Thursday, October 21, 2010

Period Details

A brilliantly sunny day last Sunday: so wonderful I cannot bear to be indoors.  We took down our bean row and began the last of the heavy digging on the allotment.  Courgettes, beans, leeks, swede and the two butternut sqashes -all gathered in.


 A walk up Church Street takes you past some fascinating period details.  Bow-windows with bulls-eye glass:




Full timbered houses, some of which have been shops at one time:




Carved bressumers:



And woodwork revealing previous use as a butcher's shop;


A quaint, country inn:


And a clothing warehouse, last remnant of the trade that built the wealth of the area over the centuries:




At last to the church, St Peter ad Vincula, with its "flinty, fifteenth-century tower", as Betjeman has it, although, in this case, war damage necessitated a rebuild at that end.

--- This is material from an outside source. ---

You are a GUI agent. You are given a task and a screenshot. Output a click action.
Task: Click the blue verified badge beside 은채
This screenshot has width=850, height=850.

I don't think that this is the brass of Thos. Paycocke and his wife, but it is of the right period.

Finally, this week's tweed.  I can't tell you how happy this fabric makes me.  It's a jersey base, with the other threads felted on to the surface.  At Ally Pally, I saw a commercial stall selling a coat with panels of this fabric.  I plan to make the usual basic  skirt, the only dilemma being whether to feature the plain edges as the hem.


2 comments:

frayed at the edge said...

A super post, with lovely buildings, some history .... and gorgeous fabric!!
(when I have to use my Google ID, I always worry that people don't recognise me as 'frayedattheedge'!)

Janet said...

Your pictures remind me of some lovely places we visited when one of our sons lived in Ipswich.